Desiderio e assenza, libertà e perdita , eros e solitudine, confinano con il silenzio. Anna Maria De Luca fa della poesia la cifra che del silenzio scioglie i nodi e ne fa scaturire la voce. Parola che sembra plasmarsi dentro un gioco linguistico d’invenzione, nel linguaggio cifrato della fantasia, dove il tempo, non quello reale ma quello della scrittura e del racconto, è un lemma di alta frequenza nel tessuto verbale, in quell’attesa dell’epifania dei segni slegata dalla realtà.

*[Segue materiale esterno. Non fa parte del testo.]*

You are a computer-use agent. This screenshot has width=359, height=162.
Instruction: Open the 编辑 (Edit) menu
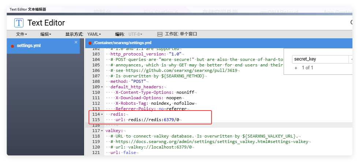click(x=46, y=34)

Non si conosce la grammatica, tutto resta fuori e hanno forza solo le parole senza notizia che delineano una traccia nell’arrendersi all’altro mediante Verba, pensiero del tu. Parole coscienza-conoscenza-appartenenza a quel “In principio era il Verbo”, parole ripulite di tutto l’artefatto, maglie di una catena del sentire. Parole, gioco di parole, parole soffocate, graffiate, smaterializzate, scarne, essenziali. “Pa-ro-le, pa-ro-le, solo parole impastate di terra rossa e acqua di mare. Parole sempre acerbe, come l’Amore errabonde nel reticolo cangiante delle vene o imbrigliate nel cuore incastonato nei denti”. Parole, in cui affogare mille pensieri, sui mari d’inchiostro nell’attesa, scandita dal silenzio, del sole splendente di vita. Parole-rete per entrare in sintonia con la verità del mondo in un’atmosfera aurorale. Limpide, trasparenti, energiche. Parole-eros, palpitanti, pulsanti, in cui fluttuano i pensieri nei ritmi della materia. Materia e cuore sembrano coagularsi nei versi di Anna Maria De Luca: “ E la malinconia è una serpe lunga e sottile che si raggruma nello stomaco. E che porta lontano, come il treno dell’addio”. Parole che s’incarnano nell’eros, volto dell’anima, nella seduzione di certi gesti, nella magia sconcertante di certe esperienze, in cui l’io/altro diventa “rasoio tagliente… tra le socchiuse gelosie ardente”, nella musicalità seducente di quell’“ente-ente” dove l’io/tu è rappresentato da interminabili file di stanze incatenate in un noi. E’ la sacralità dell’amore che si consuma in quella della parola attraverso icone e immagini nelle quali sopravvivono fisicità e metafisicità. Catene, catene, cuore incatenato e parole che lasciano correre un battito prepotente, intermittente, a volte, spesso, bloccato in un pensiero fisso, in un tormento, “in una raffinata melodia sigillata in una conchiglia avvitata sul cuore”. Amore-prigione, chiuso nella bontà, bloccato nell’abitudine, nella fissità, nella tirannia, nella gelosia. Amore che non concede il lusso della fuga e “tuttavia qualcosa risplende nel silenzio”. Parole luce sulla carta, quelle dell’autrice, non parole-moneta né macchine remuneratrici. Parole apoftègma, frutto di germinazione nel silenzio, nel dolore, in cui il lettore gusta l’evento della donazione in un andare nella parola-scrittura, nella parola-dono. Ed è vero Poeta colui il quale ci fa gustare la forza delle parole.